## EXTRACT
**********

The company is in business since the 1970s. At the beginning, it distributed products from local bottling companies. Later, it started merging and acquisition processes which , in time, turned it into a large bottling company at an international level. They then expanded their distribution from the city of Buenos Aires to the interior of Argentina.
The company has a fleet of its own of about 150 trucks which are located in different parts of the country. It also manages more than 10 outsourced independent carriers.
Its operating center is located in the city of Buenos Aires where it also has a workshop for heavy trucks, a parking lot for trucks and cargo transfer and its administrative office. It is in the administrative office where the data center can be found. This data center is on a network connected through Virtual Private Networks (VPNs) to all the other points.
The Systems Department is managed by 2 administrators who distribute among them the maintenance, support and planning tasks.
The Case
The situation arises when they decide to dismiss one of the systems administrators, who learned about this decision by informal channels before the management had the chance to communicate it to him formally.
Everything seemed to follow the normal course of events until, just one day after this employee was separated, the company found out that:
- The administrator’s password had been changed.
- The users’ privileges had been removed.
- The passwords to access the routers had been modified.
- The password to access the Microsoft licensing portal had been changed.
The domain controller was setup in a Hewlett Packard server with RAID 5.

**********

## DATASET SECTION
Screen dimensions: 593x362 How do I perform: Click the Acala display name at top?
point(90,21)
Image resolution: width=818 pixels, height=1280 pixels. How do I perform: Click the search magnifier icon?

**********

## WORK TO DO
- a) Summarize the case study in two sentences.
- b) Write out the case study word for word, beginning at the words "Everything seemed to" and stopping after "password had been changed.".
The material above has nothing to do with the case study.

## ANSWERS TO THE EXERCISE
- a) A company in business since the 1970s grew through mergers and acquisitions into a large international bottling company, and it now runs about 150 of its own trucks and keeps its data center in its Buenos Aires administrative office, linked to its other points by VPNs. One day after one of its two systems administrators was dismissed, having learned of it informally first, the company found that the administrator, router and Microsoft licensing portal passwords had been changed and the users' privileges removed.

- b)
Everything seemed to follow the normal course of events until, just one day after this employee was separated, the company found out that:
- The administrator’s password had been changed.